To pick, as I have, on McMorrow may not be unexpected and some may consider it to be unfair, but in comparison to the product Keefe produced for Belfast last season, it really highlighted what a fish-out-of-water he was. Though not his fault, his ability and roles were not unexpected and one which the coaching and management staff obviously believed were required and of use. The appointment smacked of commercial desperation rather than sporting ambition. Memories will live long of McMorrow standing on the blueline frantically pointing with his stick toward the man he was picking up, only for said player to skip away easily. Likewise the look of amusement on Jay Latullipe’s face while a rampaging McMorrow met nothing but plexi as his intentions of a hit were lost in the vastly differing speed of the Cardiff Devil’s centre.

Keefe’s appointment and his performance in the Giants side last season may have once again redefined how the league recruited for this forth coming season. Of course this role is no stranger to those in South Wales. Brad Voth, sadly now retired, captained in such a way for many years. However in Sheffield, Coventry and certainly in Nottingham such a player has been sporadic in their influence on the ice in seasons gone by. So much so that an appointment such as that in Belfast would come with equal surprise.

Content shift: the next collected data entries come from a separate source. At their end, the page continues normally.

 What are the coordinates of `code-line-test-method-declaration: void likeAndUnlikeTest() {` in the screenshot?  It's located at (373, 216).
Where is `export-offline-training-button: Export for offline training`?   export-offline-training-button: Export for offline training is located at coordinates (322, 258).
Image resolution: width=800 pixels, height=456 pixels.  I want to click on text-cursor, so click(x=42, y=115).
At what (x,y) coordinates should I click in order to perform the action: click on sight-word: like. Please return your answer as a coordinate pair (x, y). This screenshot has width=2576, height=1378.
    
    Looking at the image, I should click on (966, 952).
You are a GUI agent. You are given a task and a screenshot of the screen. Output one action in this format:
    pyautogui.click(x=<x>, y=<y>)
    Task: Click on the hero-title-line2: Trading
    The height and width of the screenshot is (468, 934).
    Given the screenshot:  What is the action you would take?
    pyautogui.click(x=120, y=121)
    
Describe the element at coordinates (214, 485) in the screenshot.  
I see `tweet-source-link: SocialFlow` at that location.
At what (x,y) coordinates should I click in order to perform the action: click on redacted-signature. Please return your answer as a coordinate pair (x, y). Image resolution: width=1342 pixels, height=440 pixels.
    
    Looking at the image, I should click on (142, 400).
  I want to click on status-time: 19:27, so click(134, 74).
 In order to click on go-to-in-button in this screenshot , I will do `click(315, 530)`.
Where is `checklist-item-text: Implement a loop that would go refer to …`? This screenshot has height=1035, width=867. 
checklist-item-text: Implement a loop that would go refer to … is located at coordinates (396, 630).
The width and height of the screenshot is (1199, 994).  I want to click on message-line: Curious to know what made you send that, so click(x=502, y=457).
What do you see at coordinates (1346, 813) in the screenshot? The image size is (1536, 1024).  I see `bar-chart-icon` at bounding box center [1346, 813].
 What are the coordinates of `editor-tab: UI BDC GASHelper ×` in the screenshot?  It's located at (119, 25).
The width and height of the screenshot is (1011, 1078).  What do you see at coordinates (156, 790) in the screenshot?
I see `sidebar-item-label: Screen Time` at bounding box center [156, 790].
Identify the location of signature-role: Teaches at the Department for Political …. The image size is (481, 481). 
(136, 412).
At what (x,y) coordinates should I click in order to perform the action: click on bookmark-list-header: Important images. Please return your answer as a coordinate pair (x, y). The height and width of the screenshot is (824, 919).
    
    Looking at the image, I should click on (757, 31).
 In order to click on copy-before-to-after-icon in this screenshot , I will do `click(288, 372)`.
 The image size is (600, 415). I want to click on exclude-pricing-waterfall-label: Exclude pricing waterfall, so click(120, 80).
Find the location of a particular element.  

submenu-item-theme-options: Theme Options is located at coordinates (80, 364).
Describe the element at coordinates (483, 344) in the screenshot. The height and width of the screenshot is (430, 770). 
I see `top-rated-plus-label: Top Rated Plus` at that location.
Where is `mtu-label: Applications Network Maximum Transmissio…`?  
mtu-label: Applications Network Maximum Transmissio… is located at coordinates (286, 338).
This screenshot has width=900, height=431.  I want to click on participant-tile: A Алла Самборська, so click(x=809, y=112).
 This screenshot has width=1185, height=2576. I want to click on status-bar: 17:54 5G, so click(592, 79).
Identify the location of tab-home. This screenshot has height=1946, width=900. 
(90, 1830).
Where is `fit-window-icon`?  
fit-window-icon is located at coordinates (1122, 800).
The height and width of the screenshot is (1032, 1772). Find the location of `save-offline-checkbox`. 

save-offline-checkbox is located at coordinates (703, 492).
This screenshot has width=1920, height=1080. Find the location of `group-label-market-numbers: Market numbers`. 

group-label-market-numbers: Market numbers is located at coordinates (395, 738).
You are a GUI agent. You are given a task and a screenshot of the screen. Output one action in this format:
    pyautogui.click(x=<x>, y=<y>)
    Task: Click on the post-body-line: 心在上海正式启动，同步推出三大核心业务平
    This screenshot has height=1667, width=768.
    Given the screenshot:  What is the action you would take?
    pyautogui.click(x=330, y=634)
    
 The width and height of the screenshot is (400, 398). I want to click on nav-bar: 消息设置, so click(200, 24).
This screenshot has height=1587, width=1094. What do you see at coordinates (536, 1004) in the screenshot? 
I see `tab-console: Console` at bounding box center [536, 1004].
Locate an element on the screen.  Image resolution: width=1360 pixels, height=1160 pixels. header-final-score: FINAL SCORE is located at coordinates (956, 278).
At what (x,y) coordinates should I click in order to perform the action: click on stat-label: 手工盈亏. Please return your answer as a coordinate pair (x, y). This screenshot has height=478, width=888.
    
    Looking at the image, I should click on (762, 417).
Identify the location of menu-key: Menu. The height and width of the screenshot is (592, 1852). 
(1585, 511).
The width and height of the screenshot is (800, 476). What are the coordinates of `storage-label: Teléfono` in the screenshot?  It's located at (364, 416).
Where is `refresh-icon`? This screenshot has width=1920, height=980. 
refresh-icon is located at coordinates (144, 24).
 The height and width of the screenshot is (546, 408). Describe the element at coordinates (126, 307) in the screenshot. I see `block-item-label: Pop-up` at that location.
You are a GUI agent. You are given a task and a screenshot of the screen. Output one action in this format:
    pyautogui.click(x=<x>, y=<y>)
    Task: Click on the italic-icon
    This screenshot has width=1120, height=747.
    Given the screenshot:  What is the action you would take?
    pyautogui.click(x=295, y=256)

Supported by Craig Peacock and Robby Sandrock as alternates, the new Giants captain will have both experience and youthful creativity at his side as the season begins. His public approach has been commendable, not least on social network Twitter where his banter, while not reaching the (admittedly humorous) abusive depths of new Devil “hard man” Devin DiDiomete, has been both entertaining and respectful in its approach toward fans, fellow players and nay-sayers alike.

I have to wish Adam good luck this season. There is no doubt he will be a fine captain. We look forward to him proving that the responsibility of captaincy is merely a feather in the cap rather than a weight on the shoulders.